Written instruction:
Reproduce the data verbatim, starting at its first line and ending at the line that contains "tap(231, 85)", with both of those lines included.

Records to use:
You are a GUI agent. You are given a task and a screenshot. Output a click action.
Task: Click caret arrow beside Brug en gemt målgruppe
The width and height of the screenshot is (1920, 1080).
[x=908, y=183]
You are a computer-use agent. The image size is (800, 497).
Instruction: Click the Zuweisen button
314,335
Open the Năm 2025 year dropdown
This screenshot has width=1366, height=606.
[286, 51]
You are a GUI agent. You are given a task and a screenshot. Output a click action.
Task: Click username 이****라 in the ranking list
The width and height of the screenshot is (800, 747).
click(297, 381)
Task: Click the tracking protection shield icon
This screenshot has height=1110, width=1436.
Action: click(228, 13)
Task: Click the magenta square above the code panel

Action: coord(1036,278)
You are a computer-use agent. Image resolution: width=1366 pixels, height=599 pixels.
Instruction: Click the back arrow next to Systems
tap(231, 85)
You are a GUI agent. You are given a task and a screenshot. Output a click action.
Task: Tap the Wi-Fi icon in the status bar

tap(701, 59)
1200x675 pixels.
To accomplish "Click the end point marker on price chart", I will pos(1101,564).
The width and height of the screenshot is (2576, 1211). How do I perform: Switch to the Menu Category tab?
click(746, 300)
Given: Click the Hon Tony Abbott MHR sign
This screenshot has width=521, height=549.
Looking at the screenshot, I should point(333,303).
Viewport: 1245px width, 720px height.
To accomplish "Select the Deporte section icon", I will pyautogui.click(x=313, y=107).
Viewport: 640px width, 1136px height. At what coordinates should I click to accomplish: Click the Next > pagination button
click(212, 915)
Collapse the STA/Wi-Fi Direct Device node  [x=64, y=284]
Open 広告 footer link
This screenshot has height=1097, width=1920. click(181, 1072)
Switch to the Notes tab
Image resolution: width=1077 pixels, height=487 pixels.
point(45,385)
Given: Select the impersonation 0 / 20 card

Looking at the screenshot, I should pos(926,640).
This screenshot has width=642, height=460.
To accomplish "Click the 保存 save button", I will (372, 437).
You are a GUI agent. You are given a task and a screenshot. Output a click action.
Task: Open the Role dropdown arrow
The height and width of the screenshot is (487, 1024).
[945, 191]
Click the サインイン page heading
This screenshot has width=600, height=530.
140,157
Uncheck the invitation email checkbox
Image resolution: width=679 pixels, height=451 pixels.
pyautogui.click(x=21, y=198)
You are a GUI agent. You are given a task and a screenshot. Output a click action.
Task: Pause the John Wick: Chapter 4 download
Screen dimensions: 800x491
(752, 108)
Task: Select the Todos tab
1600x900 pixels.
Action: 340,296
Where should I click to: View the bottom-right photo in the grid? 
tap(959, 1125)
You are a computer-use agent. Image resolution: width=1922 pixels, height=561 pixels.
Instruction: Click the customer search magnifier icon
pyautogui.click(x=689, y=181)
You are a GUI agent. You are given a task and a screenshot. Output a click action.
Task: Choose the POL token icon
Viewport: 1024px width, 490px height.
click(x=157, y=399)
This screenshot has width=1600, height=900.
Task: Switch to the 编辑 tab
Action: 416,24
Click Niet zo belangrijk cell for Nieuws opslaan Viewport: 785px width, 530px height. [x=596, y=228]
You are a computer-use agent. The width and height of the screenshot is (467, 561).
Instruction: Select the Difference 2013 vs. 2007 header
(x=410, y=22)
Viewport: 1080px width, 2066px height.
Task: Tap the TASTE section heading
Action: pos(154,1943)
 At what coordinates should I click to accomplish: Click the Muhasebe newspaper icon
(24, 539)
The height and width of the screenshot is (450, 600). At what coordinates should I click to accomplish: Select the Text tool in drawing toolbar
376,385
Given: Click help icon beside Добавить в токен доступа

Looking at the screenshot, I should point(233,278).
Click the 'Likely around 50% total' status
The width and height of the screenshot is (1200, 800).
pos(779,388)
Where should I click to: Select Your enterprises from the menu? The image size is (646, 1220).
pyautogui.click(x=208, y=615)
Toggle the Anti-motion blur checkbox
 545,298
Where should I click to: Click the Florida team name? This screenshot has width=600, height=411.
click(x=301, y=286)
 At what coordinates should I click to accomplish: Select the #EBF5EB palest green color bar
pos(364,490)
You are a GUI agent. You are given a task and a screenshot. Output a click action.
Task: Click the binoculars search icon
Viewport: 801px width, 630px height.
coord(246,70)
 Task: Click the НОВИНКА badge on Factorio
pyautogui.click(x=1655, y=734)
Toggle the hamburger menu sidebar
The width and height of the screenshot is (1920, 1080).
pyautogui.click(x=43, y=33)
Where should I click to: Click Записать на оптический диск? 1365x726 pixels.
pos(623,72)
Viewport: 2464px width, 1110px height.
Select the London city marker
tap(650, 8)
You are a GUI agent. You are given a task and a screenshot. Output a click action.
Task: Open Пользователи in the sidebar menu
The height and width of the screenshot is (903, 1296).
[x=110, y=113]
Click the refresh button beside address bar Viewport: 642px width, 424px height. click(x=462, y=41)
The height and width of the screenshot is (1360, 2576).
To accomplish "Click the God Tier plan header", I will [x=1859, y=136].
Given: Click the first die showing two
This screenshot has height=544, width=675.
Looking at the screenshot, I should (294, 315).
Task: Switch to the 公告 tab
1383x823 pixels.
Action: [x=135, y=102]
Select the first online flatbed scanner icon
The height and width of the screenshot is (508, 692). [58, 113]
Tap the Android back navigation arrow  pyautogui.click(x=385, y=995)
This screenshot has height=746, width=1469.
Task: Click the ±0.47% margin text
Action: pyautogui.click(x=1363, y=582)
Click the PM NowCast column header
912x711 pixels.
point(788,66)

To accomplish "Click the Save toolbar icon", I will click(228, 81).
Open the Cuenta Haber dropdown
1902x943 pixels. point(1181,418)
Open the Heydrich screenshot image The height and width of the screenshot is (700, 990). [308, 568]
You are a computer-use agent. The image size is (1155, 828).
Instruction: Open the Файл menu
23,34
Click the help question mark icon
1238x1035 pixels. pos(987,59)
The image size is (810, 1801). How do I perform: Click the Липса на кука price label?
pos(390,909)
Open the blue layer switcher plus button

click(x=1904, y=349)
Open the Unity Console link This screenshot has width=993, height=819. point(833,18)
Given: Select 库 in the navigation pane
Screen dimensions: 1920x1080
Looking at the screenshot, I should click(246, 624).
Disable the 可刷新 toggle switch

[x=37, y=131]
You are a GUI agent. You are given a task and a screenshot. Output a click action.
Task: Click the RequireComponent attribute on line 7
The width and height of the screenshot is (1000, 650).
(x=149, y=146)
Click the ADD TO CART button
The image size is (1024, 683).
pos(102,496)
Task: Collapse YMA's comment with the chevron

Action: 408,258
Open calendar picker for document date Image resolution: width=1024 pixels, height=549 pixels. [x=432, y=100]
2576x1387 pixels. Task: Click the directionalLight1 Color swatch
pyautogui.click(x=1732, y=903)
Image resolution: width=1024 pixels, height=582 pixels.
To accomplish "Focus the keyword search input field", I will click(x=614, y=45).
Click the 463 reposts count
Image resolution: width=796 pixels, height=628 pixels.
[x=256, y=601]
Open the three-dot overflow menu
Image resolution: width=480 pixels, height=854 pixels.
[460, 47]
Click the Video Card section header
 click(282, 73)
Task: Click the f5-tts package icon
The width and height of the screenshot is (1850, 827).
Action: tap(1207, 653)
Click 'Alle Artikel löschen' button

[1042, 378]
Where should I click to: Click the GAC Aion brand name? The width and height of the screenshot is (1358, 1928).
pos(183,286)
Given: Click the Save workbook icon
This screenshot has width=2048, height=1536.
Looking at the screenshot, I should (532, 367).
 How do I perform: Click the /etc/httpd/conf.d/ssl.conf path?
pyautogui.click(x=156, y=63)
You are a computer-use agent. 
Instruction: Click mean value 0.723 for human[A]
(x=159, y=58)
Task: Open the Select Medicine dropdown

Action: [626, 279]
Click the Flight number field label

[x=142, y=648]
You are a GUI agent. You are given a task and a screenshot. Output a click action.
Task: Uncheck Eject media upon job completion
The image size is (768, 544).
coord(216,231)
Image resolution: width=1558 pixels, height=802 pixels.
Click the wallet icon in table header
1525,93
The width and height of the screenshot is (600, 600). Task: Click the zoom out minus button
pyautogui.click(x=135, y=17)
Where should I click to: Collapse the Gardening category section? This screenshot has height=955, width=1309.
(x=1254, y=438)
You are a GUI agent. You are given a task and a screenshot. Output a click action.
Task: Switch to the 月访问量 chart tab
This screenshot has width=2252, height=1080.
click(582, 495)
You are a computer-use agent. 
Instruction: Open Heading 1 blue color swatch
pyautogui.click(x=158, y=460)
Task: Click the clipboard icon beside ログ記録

Worked answer:
You are a GUI agent. You are given a task and a screenshot. Output a click action.
Task: Click caret arrow beside Brug en gemt målgruppe
The width and height of the screenshot is (1920, 1080).
[x=908, y=183]
You are a computer-use agent. The image size is (800, 497).
Instruction: Click the Zuweisen button
314,335
Open the Năm 2025 year dropdown
This screenshot has width=1366, height=606.
[286, 51]
You are a GUI agent. You are given a task and a screenshot. Output a click action.
Task: Click username 이****라 in the ranking list
The width and height of the screenshot is (800, 747).
click(297, 381)
Task: Click the tracking protection shield icon
This screenshot has height=1110, width=1436.
Action: click(228, 13)
Task: Click the magenta square above the code panel

Action: coord(1036,278)
You are a computer-use agent. Image resolution: width=1366 pixels, height=599 pixels.
Instruction: Click the back arrow next to Systems
tap(231, 85)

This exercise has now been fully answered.